Exercise data:

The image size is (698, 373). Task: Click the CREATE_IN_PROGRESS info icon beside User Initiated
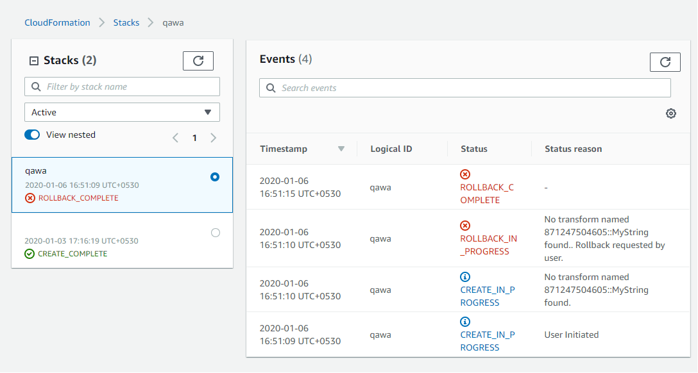pyautogui.click(x=464, y=321)
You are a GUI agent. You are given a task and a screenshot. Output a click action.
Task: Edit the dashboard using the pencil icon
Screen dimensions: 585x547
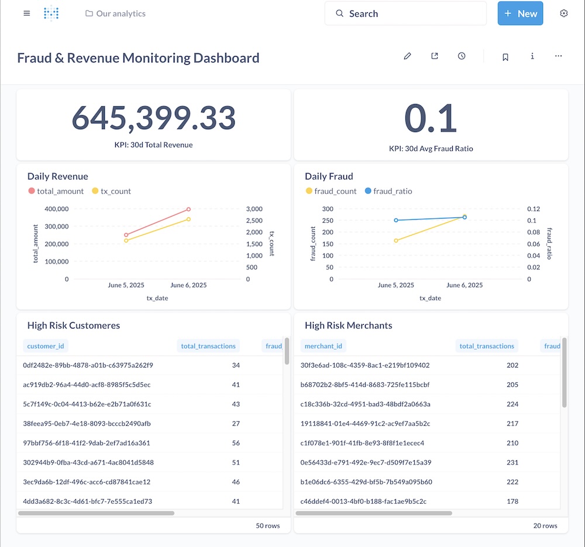point(408,56)
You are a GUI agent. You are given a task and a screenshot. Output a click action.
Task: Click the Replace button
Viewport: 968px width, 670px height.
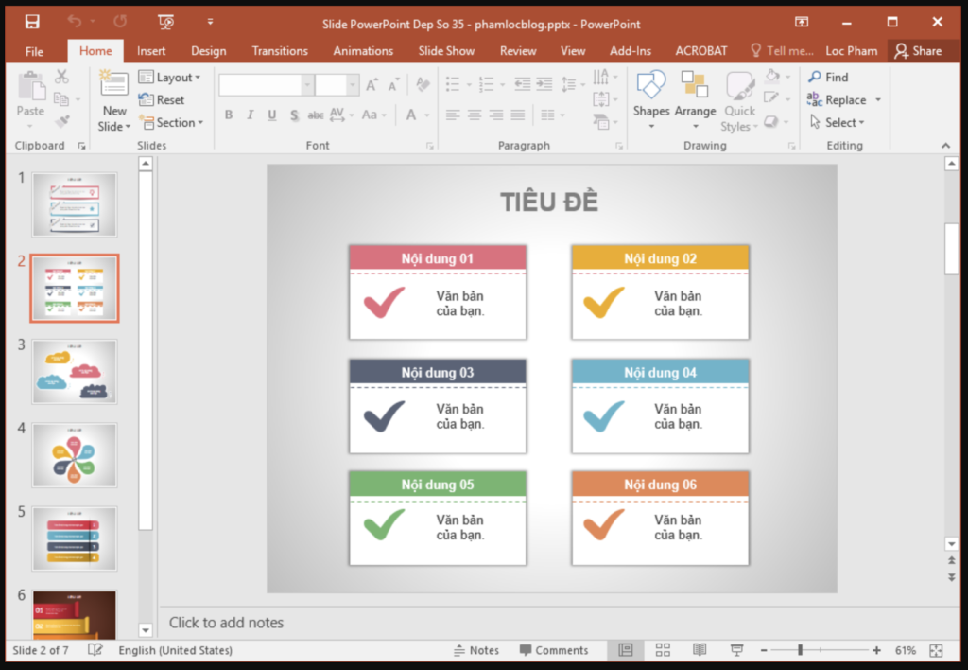838,100
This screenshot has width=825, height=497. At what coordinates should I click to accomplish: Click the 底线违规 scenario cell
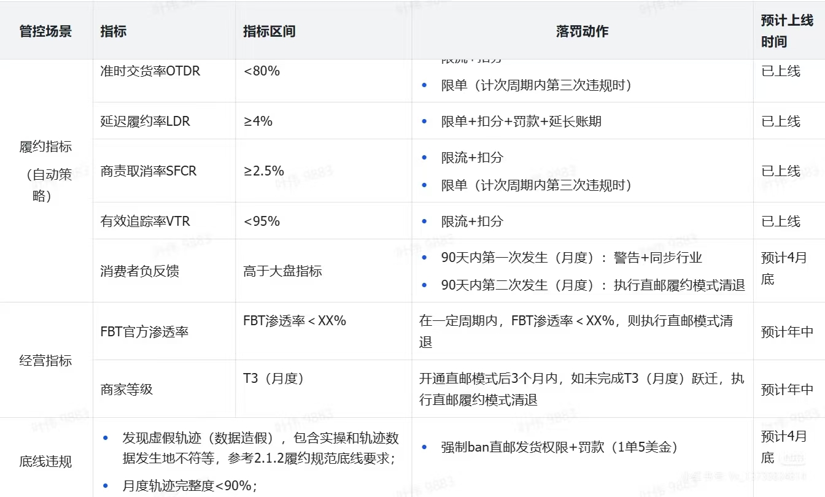pyautogui.click(x=45, y=461)
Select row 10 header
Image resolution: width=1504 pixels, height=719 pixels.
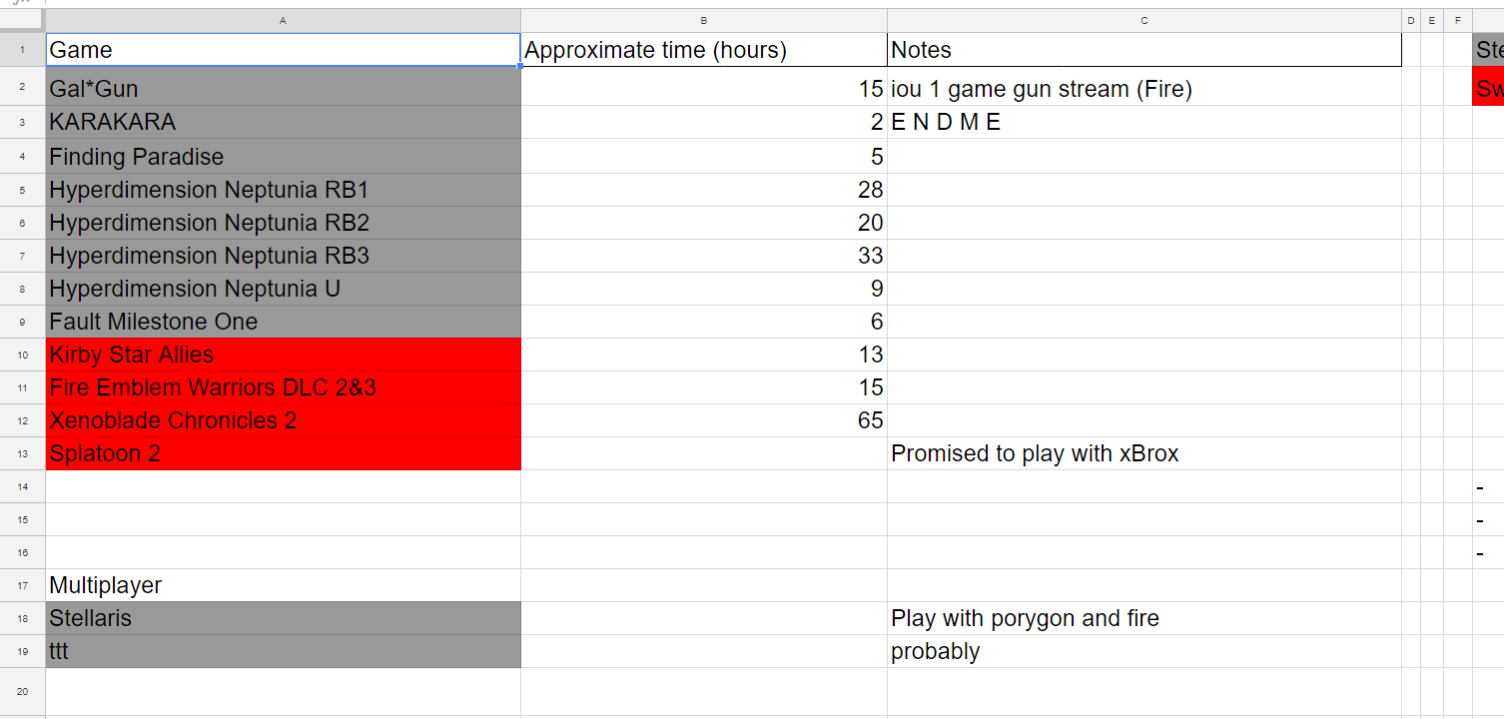[22, 355]
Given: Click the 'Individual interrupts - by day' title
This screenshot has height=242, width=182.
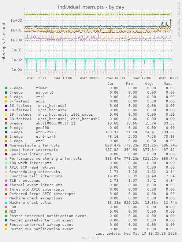Looking at the screenshot, I should pyautogui.click(x=91, y=7).
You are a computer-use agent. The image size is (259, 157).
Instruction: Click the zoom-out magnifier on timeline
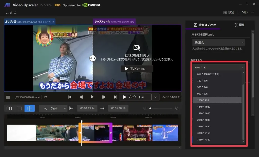click(145, 108)
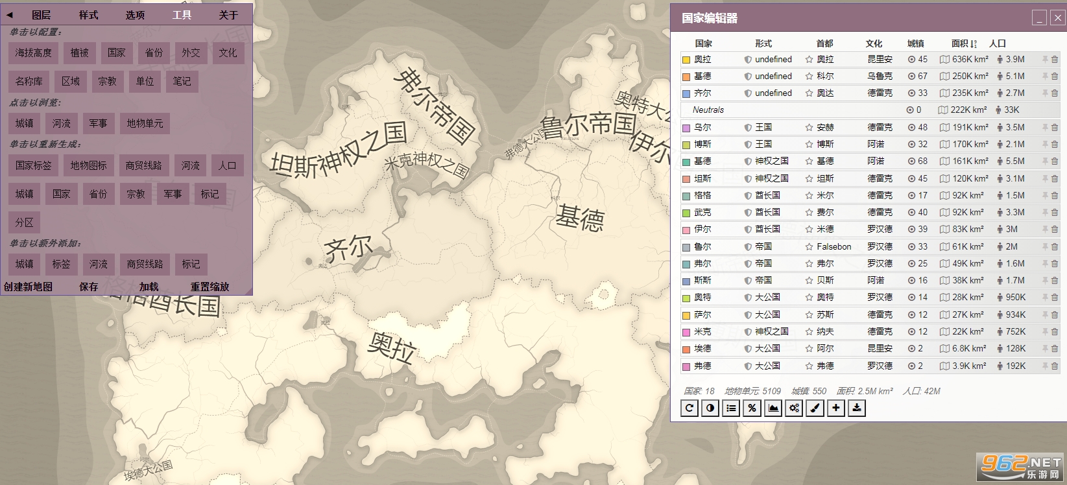Click the trash icon in the 奥拉 row
Image resolution: width=1067 pixels, height=485 pixels.
tap(1055, 60)
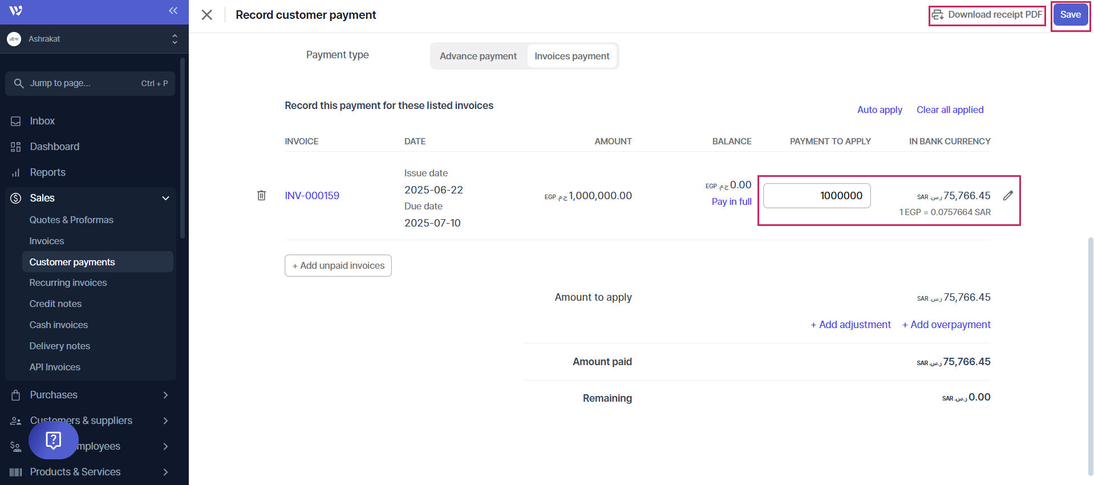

Required action: The expected output is every entry above, character for character, with no pictures.

Result:
The image size is (698, 373). Task: Click the CREATE_IN_PROGRESS info icon beside User Initiated
pyautogui.click(x=464, y=321)
You are a GUI agent. You are given a task and a screenshot. Output a click action.
Task: Edit the dashboard using the pencil icon
Screen dimensions: 585x547
point(408,56)
You are a GUI agent. You are given a task and a screenshot. Output a click action.
Task: Click the Replace button
Viewport: 968px width, 670px height.
838,100
This screenshot has width=825, height=497. At what coordinates should I click to accomplish: Click the 底线违规 scenario cell
pyautogui.click(x=45, y=461)
Select row 10 header
Image resolution: width=1504 pixels, height=719 pixels.
[22, 355]
Given: Click the 'Individual interrupts - by day' title
This screenshot has height=242, width=182.
Looking at the screenshot, I should pyautogui.click(x=91, y=7).
You are a computer-use agent. The image size is (259, 157).
Instruction: Click the zoom-out magnifier on timeline
click(145, 108)
Click the trash icon in the 奥拉 row
Image resolution: width=1067 pixels, height=485 pixels.
tap(1055, 60)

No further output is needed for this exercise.